Ecco dunque la genesi di una leggenda metropolitana che si è tramandata nei decenni e che, ahimè, ancora oggi tiene banco in qualche ricerca scolastica sulle origini della nostra città.

Tutto ebbe inizio nella Nichelino degli anni Cinquanta del secolo scorso. Nel paese di allora tal cavalier Bauducco, ragioniere, era figura piuttosto nota. Simpatico personaggio. Dotato di fervida fantasia e buona parlantina, volentieri assumeva il ruolo di "presentatore" in occasione di cerimonie e feste paesane. Una sera per intrattenere il pubblico tra il serio e il faceto espose per la prima volta la teoria tirando in ballo il latinorum: “Un tempo Nichelino era coperta di paludi e perennemente avvolta dalla nebbia tant'è che gli abitanti dei paesi vicini chiamavano questo posto nihil locus, che in latino significava luogo del nulla”.
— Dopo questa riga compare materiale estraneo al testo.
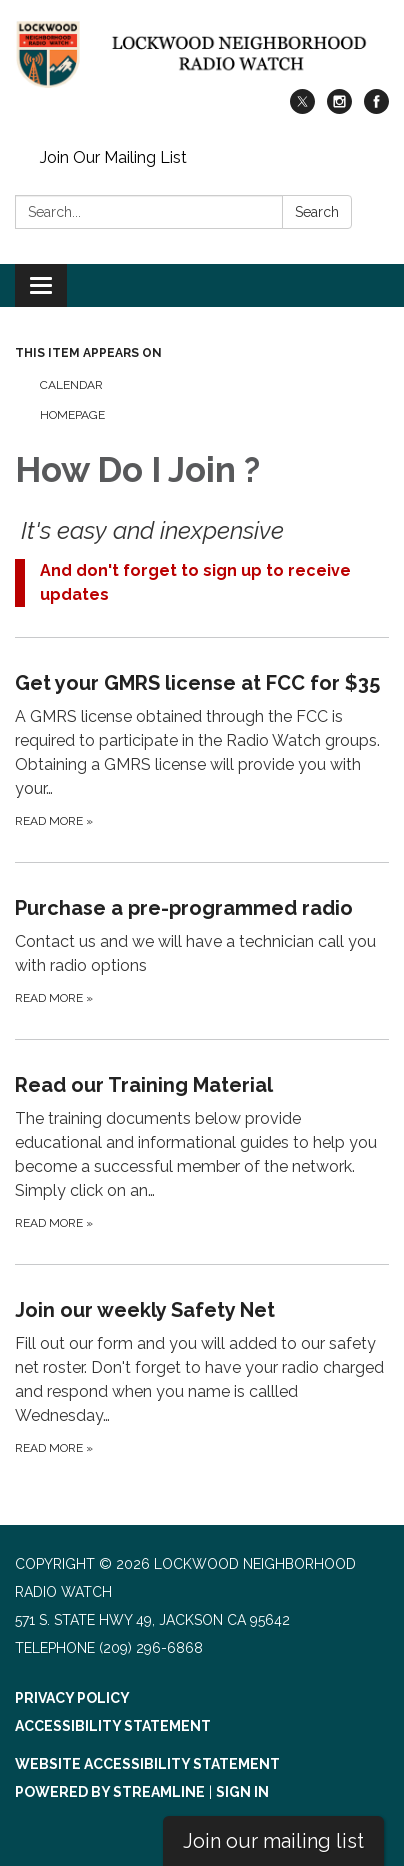 Image resolution: width=404 pixels, height=1866 pixels. What do you see at coordinates (147, 1764) in the screenshot?
I see `Website Accessibility Statement` at bounding box center [147, 1764].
La raccontò cosi bene che la notizia cominciò a circolare come vera. Forse per il particolare della nebbia e per il fatto che in diversi punti del paese la falda acquifera affiorava in superficie. Negli anni successivi a nulla valsero i tentativi dello stesso Bauducco di convincere i compaesani che il "nihil locus" era una sua invenzione, improvvisata e buttata li per riempire una serata.
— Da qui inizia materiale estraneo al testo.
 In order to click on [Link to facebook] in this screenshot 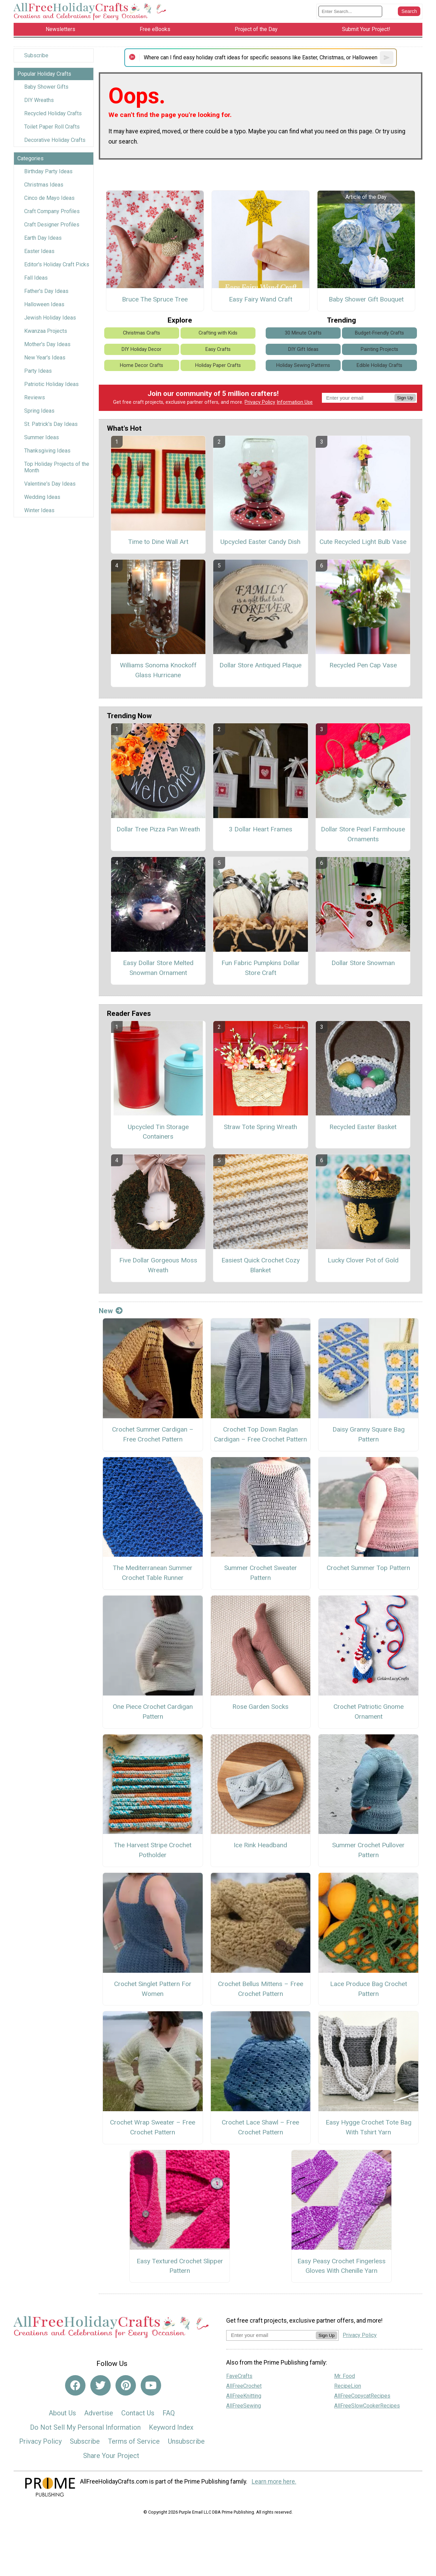, I will do `click(75, 2385)`.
Niente da fare. La storiella restò in piedi travalicando le ripetute smentite e la fama dell'autore. L'improbabile analisi etimologica venne data per buona e dopo un po' fu messa nero su bianco in una ricerca sulla storia di Nichelino, curata da un gruppo di giovani dell'Azione Cattolica. Ripresa in tesi universitarie, guide turistiche e in un libro sulla storia nichelinese pubblicato negli anni '80, la leggenda è giunta fino a noi. Una sorta di marchio che puntualmente riecheggia... come quando un po’ di anni fa ci si accorse che Nichelino (50.000 abitanti) non compariva nelle carte geografiche della Provinciadi Torino. "Per forza, è il luogo del nulla'”malignò qualcuno. Come a dire: da Nichelino potrà mai venire qualcosa di buono? Mai più il ragionier Bauducco avrebbe immaginato che questo suo "Nihil Locus" avrebbe fatto tanta strada.